We had tell that the emulation itself was sub-par. With input lag reported and a lack of things like boarders, scan lines and smoothing. All things you’ve come to expect from classic systems (and other emulators). Things we do find on offerings from Nintendo. All of this saw store shelves full of unsold systems come close of business on launch day.
Let the games begin!
There’s good news! If you’ve been left cold by the PlayStation Classic, the Hacking scene is all over this and progress has been swift. Owners of the NES Classic and Super NES Classic systems have been able to add and remove games for a long time. And cover art for those titles as well. It would seem the PlayStation Classic is almost at that point as well.
It really all started when someone had the idea to plug in a USB Keyboard. Starting the machine and hitting ESC, opened up a menu for the systems emulator, where options can be found for things like scan lines, frame skipping and forcing PAL 50hz titles to run at NTSC 60hz. There’s a bunch of other interesting stuff in there too.
People in the modding scene then made additional progress, soldering wires on to empty USB headers found on the motherboard and getting additional games to run via different methods of technical witchcraft. In any case, the hard work of these people has brought us to the point where you can now load additional games from a USB stick plugged into the front of the system.
What’s the catch?
This is great for any of you who felt burned by the purchase, or those of you who have been waiting for hackers to blow the lid off of the PlayStation Classic. But it isn’t quite at the same level of convenience that we see with Nintendo classic systems. At the time of writing, you’ll have to copy files to a USB drive and leave it plugged into the system. Somewhat spoiling the aesthetics of the cute and compact PlayStation Classic perhaps. We’re not yet at a stage where we can copy games onto the systems internal storage. It also seems at this point we can only have one additional game at a time.
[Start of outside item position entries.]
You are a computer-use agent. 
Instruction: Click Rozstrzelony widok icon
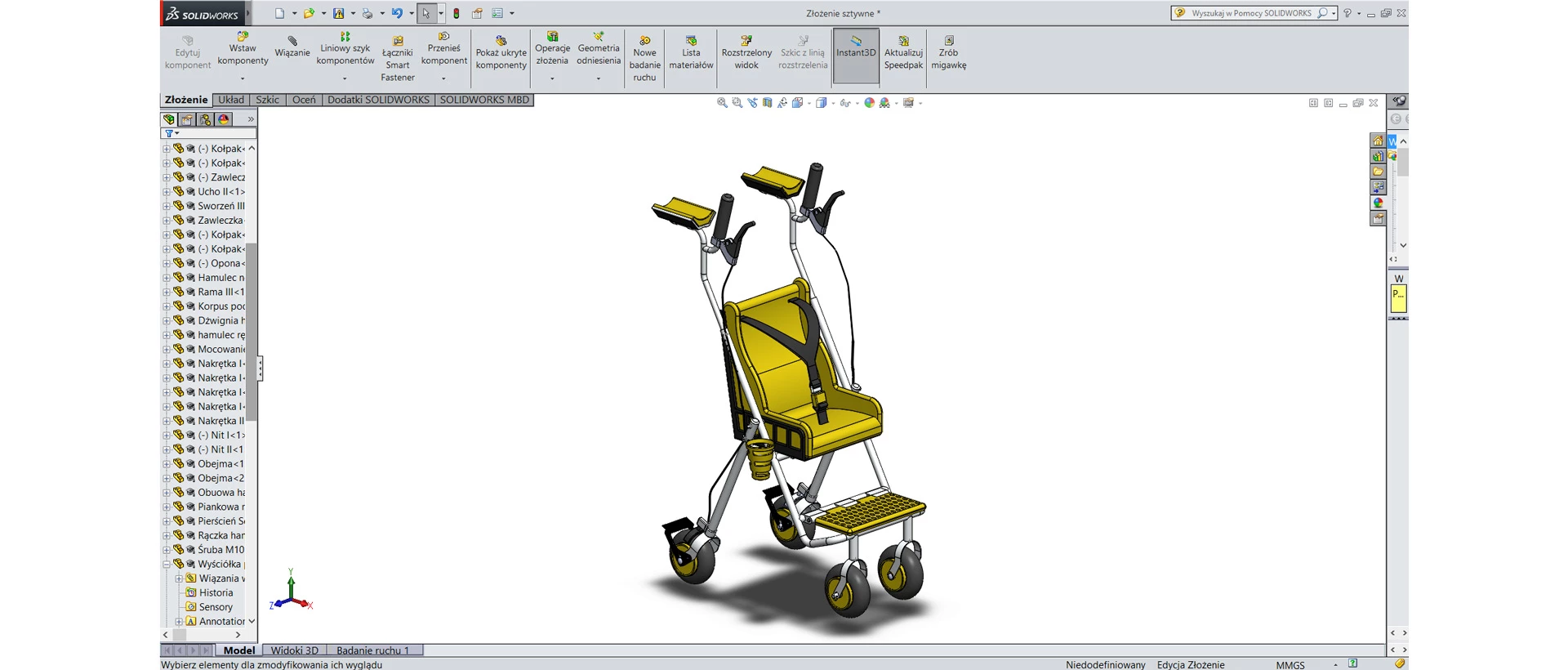coord(746,41)
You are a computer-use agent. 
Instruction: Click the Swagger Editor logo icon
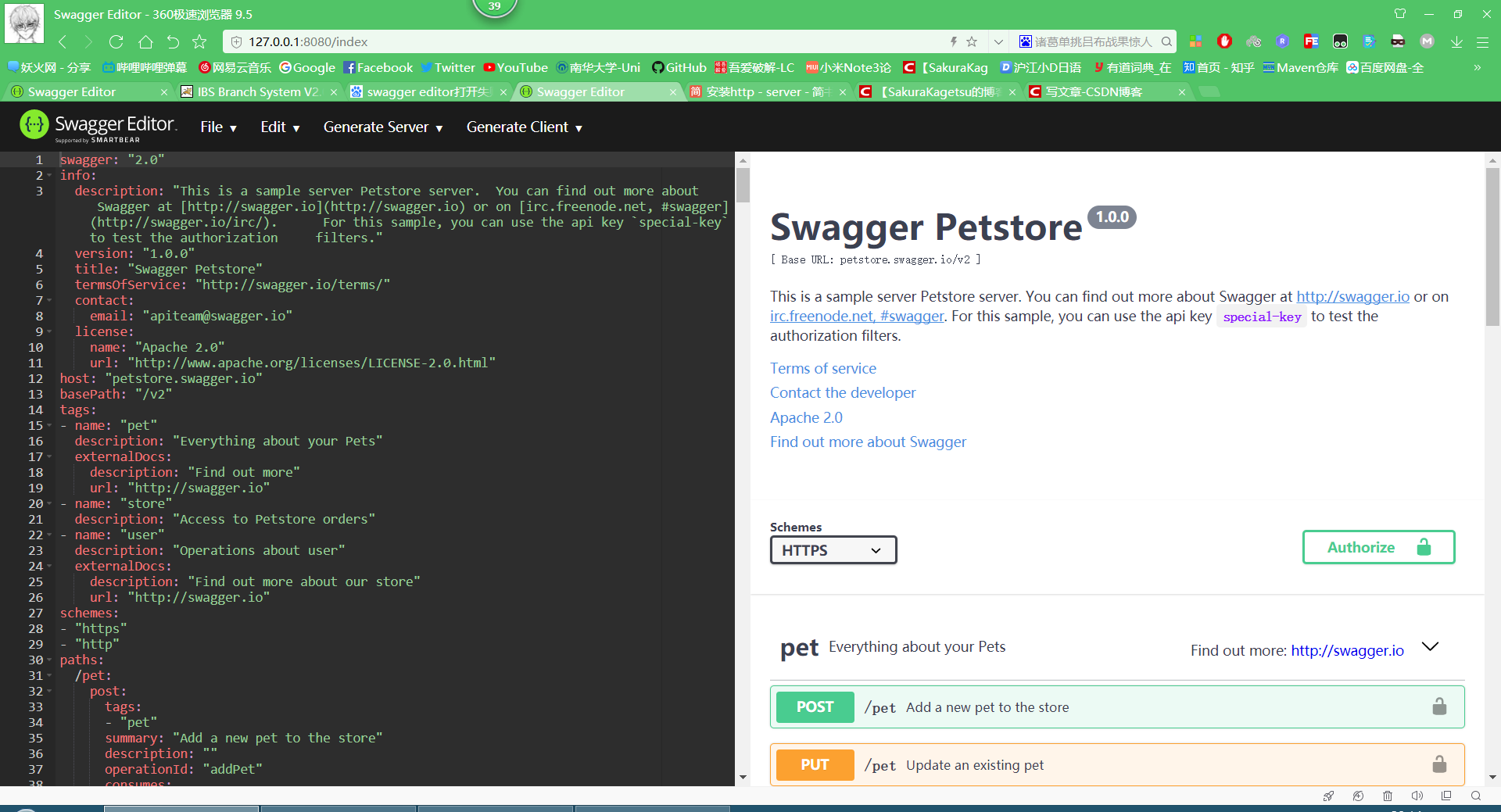tap(34, 125)
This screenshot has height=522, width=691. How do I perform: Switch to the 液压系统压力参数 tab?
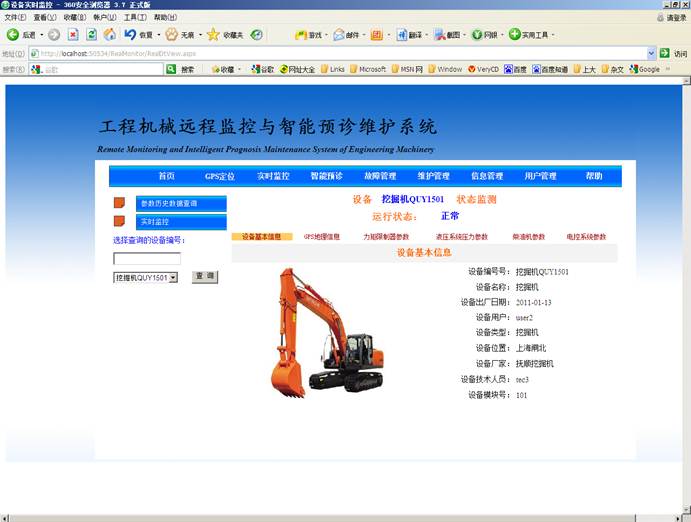pyautogui.click(x=461, y=237)
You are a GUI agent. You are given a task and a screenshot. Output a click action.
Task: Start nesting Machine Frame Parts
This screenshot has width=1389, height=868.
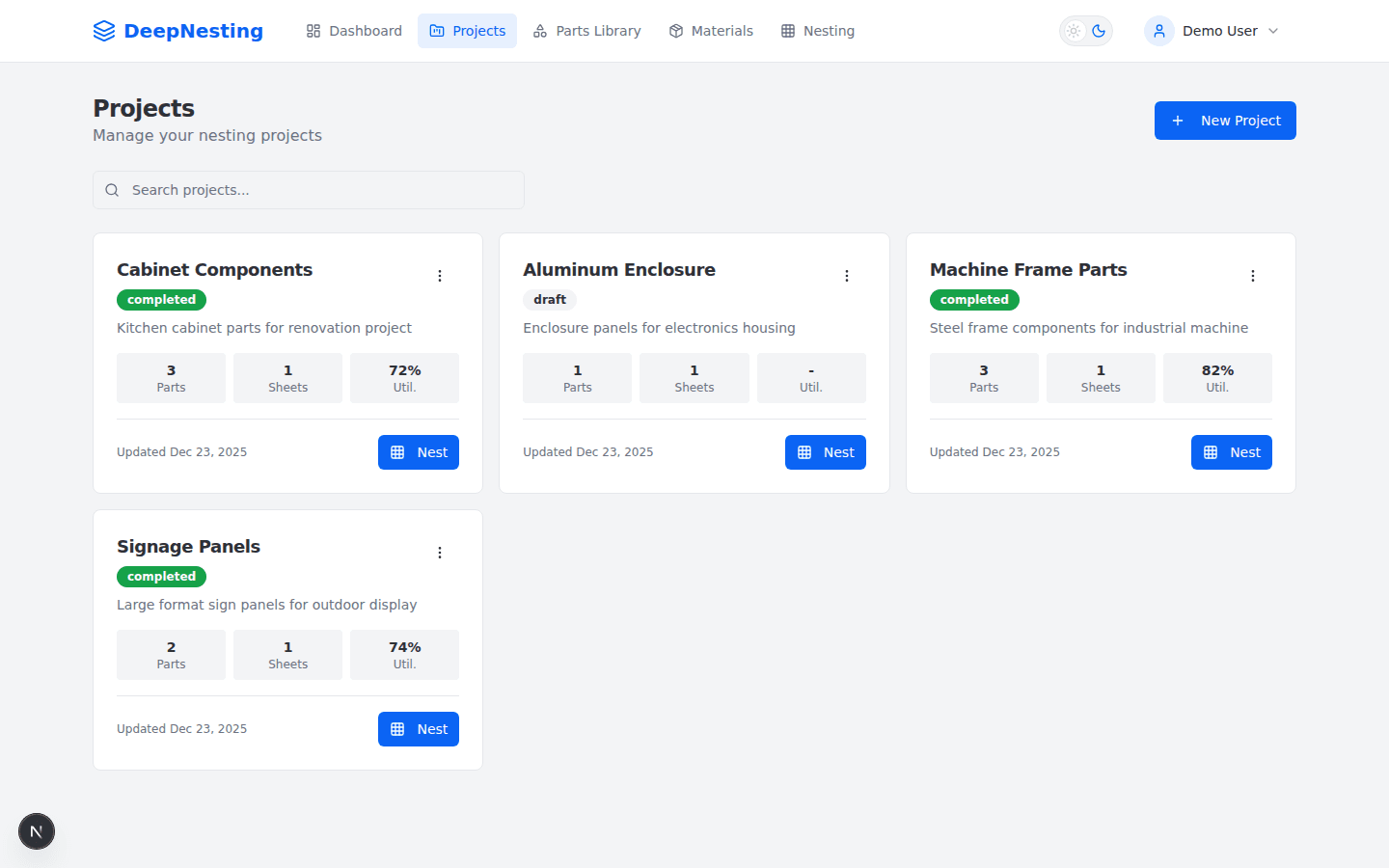tap(1231, 452)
Meaning you’ll have to take your USB drive back to a computer when you want to change titles. Additionally, cover art for that game must be manually placed onto your drive and named correctly for it to show up when you take it back to the PlayStation Classic. There are also reports that some games run better than others so, you may see some problems yet. Save states work though, so you can resume where you left off.
Ultimately, the PlayStation Classic is done, hacked and open to modification. All within a week of its release. There’s still features missing that will hopefully show up. Some of you would love to see things like smoothing options. Or those boarders we mentioned and getting additional games loaded right from the PlayStation Classic’s internal memory. I think the biggest step would be getting other controllers to work. Seeing as the ones included with the system lack analogue sticks. If we could have a DualShock 3 or 4 working, even wired, that would open things up a lot. With the lightning quick pace at which progress is being made, those things could have arrived by the time this article is published. The future looks promising for the PlayStation Classic. It’s just a shame it has fallen to outside sources to get it to this point.